◆ **REQUIREMENT**:
Copy out all of the entries, keeping every word the same.

-- DATA SHOWN follows --

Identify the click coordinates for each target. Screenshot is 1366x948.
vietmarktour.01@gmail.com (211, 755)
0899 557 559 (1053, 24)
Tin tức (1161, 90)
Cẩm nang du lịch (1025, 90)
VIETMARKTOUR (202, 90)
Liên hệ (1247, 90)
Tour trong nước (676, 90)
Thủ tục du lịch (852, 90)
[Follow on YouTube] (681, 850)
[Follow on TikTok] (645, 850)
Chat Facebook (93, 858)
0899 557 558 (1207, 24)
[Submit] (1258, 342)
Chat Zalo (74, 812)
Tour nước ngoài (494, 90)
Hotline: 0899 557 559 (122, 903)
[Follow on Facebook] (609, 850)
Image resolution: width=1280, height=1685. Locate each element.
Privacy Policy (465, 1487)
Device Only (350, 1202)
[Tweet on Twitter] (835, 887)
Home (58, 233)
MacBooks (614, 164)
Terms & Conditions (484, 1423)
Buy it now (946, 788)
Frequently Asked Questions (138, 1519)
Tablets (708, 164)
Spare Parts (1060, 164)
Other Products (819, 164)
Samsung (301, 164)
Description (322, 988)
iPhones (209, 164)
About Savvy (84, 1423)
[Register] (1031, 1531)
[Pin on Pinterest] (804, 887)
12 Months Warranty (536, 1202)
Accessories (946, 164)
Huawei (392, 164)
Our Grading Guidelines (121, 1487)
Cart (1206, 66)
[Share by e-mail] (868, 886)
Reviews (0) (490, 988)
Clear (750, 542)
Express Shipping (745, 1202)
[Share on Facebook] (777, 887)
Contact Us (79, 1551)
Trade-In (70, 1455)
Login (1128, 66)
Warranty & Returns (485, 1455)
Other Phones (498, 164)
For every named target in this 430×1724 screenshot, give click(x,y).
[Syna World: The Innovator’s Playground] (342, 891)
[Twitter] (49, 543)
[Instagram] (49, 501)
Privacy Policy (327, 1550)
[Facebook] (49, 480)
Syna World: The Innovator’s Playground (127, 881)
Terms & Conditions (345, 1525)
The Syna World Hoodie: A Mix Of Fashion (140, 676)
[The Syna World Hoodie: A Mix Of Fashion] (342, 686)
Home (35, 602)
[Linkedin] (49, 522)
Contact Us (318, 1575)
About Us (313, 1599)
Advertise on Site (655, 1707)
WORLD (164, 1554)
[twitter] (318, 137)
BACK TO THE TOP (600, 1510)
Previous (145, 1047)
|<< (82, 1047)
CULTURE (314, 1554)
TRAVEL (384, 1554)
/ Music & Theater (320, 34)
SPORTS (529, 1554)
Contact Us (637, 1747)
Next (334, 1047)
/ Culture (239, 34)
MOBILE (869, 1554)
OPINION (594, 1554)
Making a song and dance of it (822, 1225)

-- DATA SHOWN concluded --

◆ **SOLVED PROBLEM**:
Identify the click coordinates for each target. Screenshot is 1366x948.
vietmarktour.01@gmail.com (211, 755)
0899 557 559 (1053, 24)
Tin tức (1161, 90)
Cẩm nang du lịch (1025, 90)
VIETMARKTOUR (202, 90)
Liên hệ (1247, 90)
Tour trong nước (676, 90)
Thủ tục du lịch (852, 90)
[Follow on YouTube] (681, 850)
[Follow on TikTok] (645, 850)
Chat Facebook (93, 858)
0899 557 558 (1207, 24)
[Submit] (1258, 342)
Chat Zalo (74, 812)
Tour nước ngoài (494, 90)
Hotline: 0899 557 559 (122, 903)
[Follow on Facebook] (609, 850)
Image resolution: width=1280, height=1685. Locate each element.
Privacy Policy (465, 1487)
Device Only (350, 1202)
[Tweet on Twitter] (835, 887)
Home (58, 233)
MacBooks (614, 164)
Terms & Conditions (484, 1423)
Buy it now (946, 788)
Frequently Asked Questions (138, 1519)
Tablets (708, 164)
Spare Parts (1060, 164)
Other Products (819, 164)
Samsung (301, 164)
Description (322, 988)
iPhones (209, 164)
About Savvy (84, 1423)
[Register] (1031, 1531)
[Pin on Pinterest] (804, 887)
12 Months Warranty (536, 1202)
Accessories (946, 164)
Huawei (392, 164)
Our Grading Guidelines (121, 1487)
Cart (1206, 66)
[Share by e-mail] (868, 886)
Reviews (0) (490, 988)
Clear (750, 542)
Express Shipping (745, 1202)
[Share on Facebook] (777, 887)
Contact Us (79, 1551)
Trade-In (70, 1455)
Login (1128, 66)
Warranty & Returns (485, 1455)
Other Phones (498, 164)
For every named target in this 430×1724 screenshot, give click(x,y).
[Syna World: The Innovator’s Playground] (342, 891)
[Twitter] (49, 543)
[Instagram] (49, 501)
Privacy Policy (327, 1550)
[Facebook] (49, 480)
Syna World: The Innovator’s Playground (127, 881)
Terms & Conditions (345, 1525)
The Syna World Hoodie: A Mix Of Fashion (140, 676)
[The Syna World Hoodie: A Mix Of Fashion] (342, 686)
Home (35, 602)
[Linkedin] (49, 522)
Contact Us (318, 1575)
About Us (313, 1599)
Advertise on Site (655, 1707)
WORLD (164, 1554)
[twitter] (318, 137)
BACK TO THE TOP (600, 1510)
Previous (145, 1047)
|<< (82, 1047)
CULTURE (314, 1554)
TRAVEL (384, 1554)
/ Music & Theater (320, 34)
SPORTS (529, 1554)
Contact Us (637, 1747)
Next (334, 1047)
/ Culture (239, 34)
MOBILE (869, 1554)
OPINION (594, 1554)
Making a song and dance of it (822, 1225)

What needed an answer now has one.